Is it the 3-4 Scheme? There is a contingent of Jets fans out there (we'll be interviewing one tomorrow here) who don't believe the Jets are running the correct scheme for the team's best talent. Eric Mangini, a disciple of Bill Belichick, prefers a flexible 3-4 scheme, and he's hard-nosed like his ex-boss, so he's going to run it regardless. Thus far, the Jets have not been able to stop the run or the pass (they rank 20th against the rush but 30th against the pass), so Buffalo has a good shot at picking up large chunks of yardage this weekend. Don't mistake this as poor personnel, however - names like Jonathan Vilma, Shaun Ellis and Eric Barton always have, and always will be, playmakers. That's why protecting the ball will be of the utmost importance on Sunday.

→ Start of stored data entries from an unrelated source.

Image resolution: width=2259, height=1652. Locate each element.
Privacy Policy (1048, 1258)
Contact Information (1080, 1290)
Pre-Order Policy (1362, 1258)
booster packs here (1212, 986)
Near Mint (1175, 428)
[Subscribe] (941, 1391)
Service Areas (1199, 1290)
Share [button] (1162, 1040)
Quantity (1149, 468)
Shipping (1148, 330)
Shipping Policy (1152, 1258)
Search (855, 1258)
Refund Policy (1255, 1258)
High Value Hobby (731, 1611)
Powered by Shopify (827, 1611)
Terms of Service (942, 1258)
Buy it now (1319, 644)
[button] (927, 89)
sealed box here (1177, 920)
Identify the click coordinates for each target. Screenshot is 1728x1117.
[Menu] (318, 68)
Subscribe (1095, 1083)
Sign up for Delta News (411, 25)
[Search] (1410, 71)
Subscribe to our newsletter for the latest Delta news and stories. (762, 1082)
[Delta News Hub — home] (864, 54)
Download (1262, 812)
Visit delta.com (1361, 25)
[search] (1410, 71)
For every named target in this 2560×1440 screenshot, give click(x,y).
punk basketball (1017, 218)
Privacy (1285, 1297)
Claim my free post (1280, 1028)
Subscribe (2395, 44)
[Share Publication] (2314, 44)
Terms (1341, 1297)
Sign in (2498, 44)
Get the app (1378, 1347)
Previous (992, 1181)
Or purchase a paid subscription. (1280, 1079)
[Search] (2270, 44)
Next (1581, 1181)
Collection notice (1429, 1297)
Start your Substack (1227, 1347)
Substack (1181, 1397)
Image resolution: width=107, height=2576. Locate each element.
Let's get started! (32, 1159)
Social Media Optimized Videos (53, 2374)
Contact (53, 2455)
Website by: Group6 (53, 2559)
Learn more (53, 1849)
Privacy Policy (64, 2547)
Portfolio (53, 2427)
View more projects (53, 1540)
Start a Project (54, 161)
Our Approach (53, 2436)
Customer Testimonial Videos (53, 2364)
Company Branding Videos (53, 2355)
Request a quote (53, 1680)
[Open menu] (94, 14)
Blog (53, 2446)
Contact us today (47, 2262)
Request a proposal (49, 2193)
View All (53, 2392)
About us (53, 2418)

Special Teams: Second to One
A test, to be sure: When Pro Bowl kick returner Justin Miller went down for the season with a knee injury, many experts thought the Jets' return units would suffer. Then Leon Washington returned a kick for a touchdown last week, proving the fact that other than the Bills, the Jets have the league's strongest special teams units. These guys are one of a handful of units league-wide that can cause problems for our coverage teams; Washington is very shifty in space a hard downhill runner, making him especially dangerous on kick returns. This unit will test the mettle of the Bills' special teams - especially since there's been so much turnover amongst our coverage units with reserves pressed into full-time defensive duty.

Still Have an Edge: As strong as the Jets' special teams are, the Bills still have an advantage here. His name is Brian Moorman. Our fan-favorite punter has the ability to neutralize punt returns, pin the Jets deep and make Pennington, Jones and company work for their yardage (not that they'll have to work that hard). Moorman is going to be fine, but there is a small amount of pressure on Rian Lindell - he may have to resort to some directional kicking on kickoffs to limit Washington in that department. As long as our coverage units are technically sound - and we see continued big plays from Terrence McGee (who is expected to play) and Roscoe Parrish in the return game - the Bills' special teams should once again excel.